INSTRUCTIONS TO FOLLOW :: What is needed is an exact transcription of every record.

DATA SUPPLIED ::
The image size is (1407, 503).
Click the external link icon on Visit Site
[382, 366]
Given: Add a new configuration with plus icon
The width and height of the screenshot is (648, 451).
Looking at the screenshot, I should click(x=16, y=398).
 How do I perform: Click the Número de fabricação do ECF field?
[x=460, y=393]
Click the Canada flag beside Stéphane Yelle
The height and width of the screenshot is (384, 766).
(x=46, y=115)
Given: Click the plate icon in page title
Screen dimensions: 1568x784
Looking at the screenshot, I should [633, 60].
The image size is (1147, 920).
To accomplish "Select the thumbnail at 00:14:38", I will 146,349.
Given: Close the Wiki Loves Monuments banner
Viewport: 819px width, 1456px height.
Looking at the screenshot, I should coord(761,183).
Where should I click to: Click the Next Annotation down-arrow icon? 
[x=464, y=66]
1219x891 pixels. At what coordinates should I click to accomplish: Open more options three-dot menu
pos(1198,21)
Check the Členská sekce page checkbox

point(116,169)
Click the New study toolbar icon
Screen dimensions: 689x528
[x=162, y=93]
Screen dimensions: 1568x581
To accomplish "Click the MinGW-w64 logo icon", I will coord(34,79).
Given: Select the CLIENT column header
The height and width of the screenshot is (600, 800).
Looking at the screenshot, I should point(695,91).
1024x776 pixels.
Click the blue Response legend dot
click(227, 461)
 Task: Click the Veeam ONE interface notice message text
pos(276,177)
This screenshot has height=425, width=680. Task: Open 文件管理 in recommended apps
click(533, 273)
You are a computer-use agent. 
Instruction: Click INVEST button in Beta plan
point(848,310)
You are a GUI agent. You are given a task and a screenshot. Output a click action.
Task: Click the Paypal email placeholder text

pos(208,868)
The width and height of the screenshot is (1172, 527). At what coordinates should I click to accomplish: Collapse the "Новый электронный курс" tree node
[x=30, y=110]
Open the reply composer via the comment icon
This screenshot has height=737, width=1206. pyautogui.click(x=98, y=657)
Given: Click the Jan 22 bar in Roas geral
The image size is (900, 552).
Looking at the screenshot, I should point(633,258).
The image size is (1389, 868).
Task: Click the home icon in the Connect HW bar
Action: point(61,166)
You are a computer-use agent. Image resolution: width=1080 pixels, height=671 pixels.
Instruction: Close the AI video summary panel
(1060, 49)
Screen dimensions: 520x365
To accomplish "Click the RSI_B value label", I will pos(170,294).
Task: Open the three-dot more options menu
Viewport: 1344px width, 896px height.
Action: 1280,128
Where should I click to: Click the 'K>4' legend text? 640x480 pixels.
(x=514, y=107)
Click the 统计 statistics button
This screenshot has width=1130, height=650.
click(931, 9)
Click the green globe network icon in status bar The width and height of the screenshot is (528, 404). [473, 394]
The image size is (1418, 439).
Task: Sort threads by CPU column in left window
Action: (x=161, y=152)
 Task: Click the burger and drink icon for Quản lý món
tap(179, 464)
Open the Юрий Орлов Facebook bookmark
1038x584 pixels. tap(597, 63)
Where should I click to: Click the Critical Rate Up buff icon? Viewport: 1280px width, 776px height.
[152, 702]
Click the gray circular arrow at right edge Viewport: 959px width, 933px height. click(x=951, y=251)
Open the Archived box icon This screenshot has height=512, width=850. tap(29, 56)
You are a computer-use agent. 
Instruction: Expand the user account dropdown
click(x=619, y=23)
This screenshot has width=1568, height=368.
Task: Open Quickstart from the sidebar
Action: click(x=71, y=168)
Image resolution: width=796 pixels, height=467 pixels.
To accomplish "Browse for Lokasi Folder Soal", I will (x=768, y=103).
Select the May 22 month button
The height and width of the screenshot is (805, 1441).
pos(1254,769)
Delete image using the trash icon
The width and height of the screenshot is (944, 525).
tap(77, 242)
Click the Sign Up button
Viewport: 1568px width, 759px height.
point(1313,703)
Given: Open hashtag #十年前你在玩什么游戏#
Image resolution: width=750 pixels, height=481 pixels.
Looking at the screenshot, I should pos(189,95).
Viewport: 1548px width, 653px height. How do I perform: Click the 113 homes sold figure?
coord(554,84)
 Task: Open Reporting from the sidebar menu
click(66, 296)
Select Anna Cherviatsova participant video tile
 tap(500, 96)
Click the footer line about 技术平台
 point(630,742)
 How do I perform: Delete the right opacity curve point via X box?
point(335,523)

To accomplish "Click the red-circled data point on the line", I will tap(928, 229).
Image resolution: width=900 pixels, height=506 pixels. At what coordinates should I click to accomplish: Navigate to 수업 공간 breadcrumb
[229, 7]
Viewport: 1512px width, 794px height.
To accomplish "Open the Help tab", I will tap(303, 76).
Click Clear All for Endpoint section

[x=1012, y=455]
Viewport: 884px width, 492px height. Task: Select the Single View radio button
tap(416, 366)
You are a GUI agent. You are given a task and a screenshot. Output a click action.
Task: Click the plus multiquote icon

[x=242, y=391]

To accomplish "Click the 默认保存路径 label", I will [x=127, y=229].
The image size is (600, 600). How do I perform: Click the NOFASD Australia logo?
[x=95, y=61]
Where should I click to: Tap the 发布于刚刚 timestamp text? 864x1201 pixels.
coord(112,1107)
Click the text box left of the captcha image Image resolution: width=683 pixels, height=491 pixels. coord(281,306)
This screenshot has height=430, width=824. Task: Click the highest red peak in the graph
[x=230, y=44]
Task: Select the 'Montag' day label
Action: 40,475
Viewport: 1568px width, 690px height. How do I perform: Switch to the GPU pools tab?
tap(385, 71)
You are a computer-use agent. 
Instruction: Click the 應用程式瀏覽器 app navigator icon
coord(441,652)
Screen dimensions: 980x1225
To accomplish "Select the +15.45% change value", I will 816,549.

FINISHED EXERCISE ::
The image size is (1407, 503).
Click the external link icon on Visit Site
[382, 366]
Given: Add a new configuration with plus icon
The width and height of the screenshot is (648, 451).
Looking at the screenshot, I should click(x=16, y=398).
 How do I perform: Click the Número de fabricação do ECF field?
[x=460, y=393]
Click the Canada flag beside Stéphane Yelle
The height and width of the screenshot is (384, 766).
(x=46, y=115)
Given: Click the plate icon in page title
Screen dimensions: 1568x784
Looking at the screenshot, I should [633, 60].
The image size is (1147, 920).
To accomplish "Select the thumbnail at 00:14:38", I will 146,349.
Given: Close the Wiki Loves Monuments banner
Viewport: 819px width, 1456px height.
Looking at the screenshot, I should coord(761,183).
Where should I click to: Click the Next Annotation down-arrow icon? 
[x=464, y=66]
1219x891 pixels. At what coordinates should I click to accomplish: Open more options three-dot menu
pos(1198,21)
Check the Členská sekce page checkbox

point(116,169)
Click the New study toolbar icon
Screen dimensions: 689x528
[x=162, y=93]
Screen dimensions: 1568x581
To accomplish "Click the MinGW-w64 logo icon", I will coord(34,79).
Given: Select the CLIENT column header
The height and width of the screenshot is (600, 800).
Looking at the screenshot, I should point(695,91).
1024x776 pixels.
Click the blue Response legend dot
click(227, 461)
 Task: Click the Veeam ONE interface notice message text
pos(276,177)
This screenshot has height=425, width=680. Task: Open 文件管理 in recommended apps
click(533, 273)
You are a computer-use agent. 
Instruction: Click INVEST button in Beta plan
point(848,310)
You are a GUI agent. You are given a task and a screenshot. Output a click action.
Task: Click the Paypal email placeholder text

pos(208,868)
The width and height of the screenshot is (1172, 527). At what coordinates should I click to accomplish: Collapse the "Новый электронный курс" tree node
[x=30, y=110]
Open the reply composer via the comment icon
This screenshot has height=737, width=1206. pyautogui.click(x=98, y=657)
Given: Click the Jan 22 bar in Roas geral
The image size is (900, 552).
Looking at the screenshot, I should point(633,258).
The image size is (1389, 868).
Task: Click the home icon in the Connect HW bar
Action: point(61,166)
You are a computer-use agent. Image resolution: width=1080 pixels, height=671 pixels.
Instruction: Close the AI video summary panel
(1060, 49)
Screen dimensions: 520x365
To accomplish "Click the RSI_B value label", I will pos(170,294).
Task: Open the three-dot more options menu
Viewport: 1344px width, 896px height.
Action: 1280,128
Where should I click to: Click the 'K>4' legend text? 640x480 pixels.
(x=514, y=107)
Click the 统计 statistics button
This screenshot has width=1130, height=650.
click(931, 9)
Click the green globe network icon in status bar The width and height of the screenshot is (528, 404). [473, 394]
The image size is (1418, 439).
Task: Sort threads by CPU column in left window
Action: (x=161, y=152)
 Task: Click the burger and drink icon for Quản lý món
tap(179, 464)
Open the Юрий Орлов Facebook bookmark
1038x584 pixels. tap(597, 63)
Where should I click to: Click the Critical Rate Up buff icon? Viewport: 1280px width, 776px height.
[152, 702]
Click the gray circular arrow at right edge Viewport: 959px width, 933px height. click(x=951, y=251)
Open the Archived box icon This screenshot has height=512, width=850. tap(29, 56)
You are a computer-use agent. 
Instruction: Expand the user account dropdown
click(x=619, y=23)
This screenshot has width=1568, height=368.
Task: Open Quickstart from the sidebar
Action: click(x=71, y=168)
Image resolution: width=796 pixels, height=467 pixels.
To accomplish "Browse for Lokasi Folder Soal", I will (x=768, y=103).
Select the May 22 month button
The height and width of the screenshot is (805, 1441).
pos(1254,769)
Delete image using the trash icon
The width and height of the screenshot is (944, 525).
tap(77, 242)
Click the Sign Up button
Viewport: 1568px width, 759px height.
point(1313,703)
Given: Open hashtag #十年前你在玩什么游戏#
Image resolution: width=750 pixels, height=481 pixels.
Looking at the screenshot, I should pos(189,95).
Viewport: 1548px width, 653px height. How do I perform: Click the 113 homes sold figure?
coord(554,84)
 Task: Open Reporting from the sidebar menu
click(66, 296)
Select Anna Cherviatsova participant video tile
 tap(500, 96)
Click the footer line about 技术平台
 point(630,742)
 How do I perform: Delete the right opacity curve point via X box?
point(335,523)

To accomplish "Click the red-circled data point on the line", I will tap(928, 229).
Image resolution: width=900 pixels, height=506 pixels. At what coordinates should I click to accomplish: Navigate to 수업 공간 breadcrumb
[229, 7]
Viewport: 1512px width, 794px height.
To accomplish "Open the Help tab", I will tap(303, 76).
Click Clear All for Endpoint section

[x=1012, y=455]
Viewport: 884px width, 492px height. Task: Select the Single View radio button
tap(416, 366)
You are a GUI agent. You are given a task and a screenshot. Output a click action.
Task: Click the plus multiquote icon

[x=242, y=391]

To accomplish "Click the 默认保存路径 label", I will [x=127, y=229].
The image size is (600, 600). How do I perform: Click the NOFASD Australia logo?
[x=95, y=61]
Where should I click to: Tap the 发布于刚刚 timestamp text? 864x1201 pixels.
coord(112,1107)
Click the text box left of the captcha image Image resolution: width=683 pixels, height=491 pixels. coord(281,306)
This screenshot has height=430, width=824. Task: Click the highest red peak in the graph
[x=230, y=44]
Task: Select the 'Montag' day label
Action: 40,475
Viewport: 1568px width, 690px height. How do I perform: Switch to the GPU pools tab?
tap(385, 71)
You are a computer-use agent. 
Instruction: Click the 應用程式瀏覽器 app navigator icon
coord(441,652)
Screen dimensions: 980x1225
To accomplish "Select the +15.45% change value", I will 816,549.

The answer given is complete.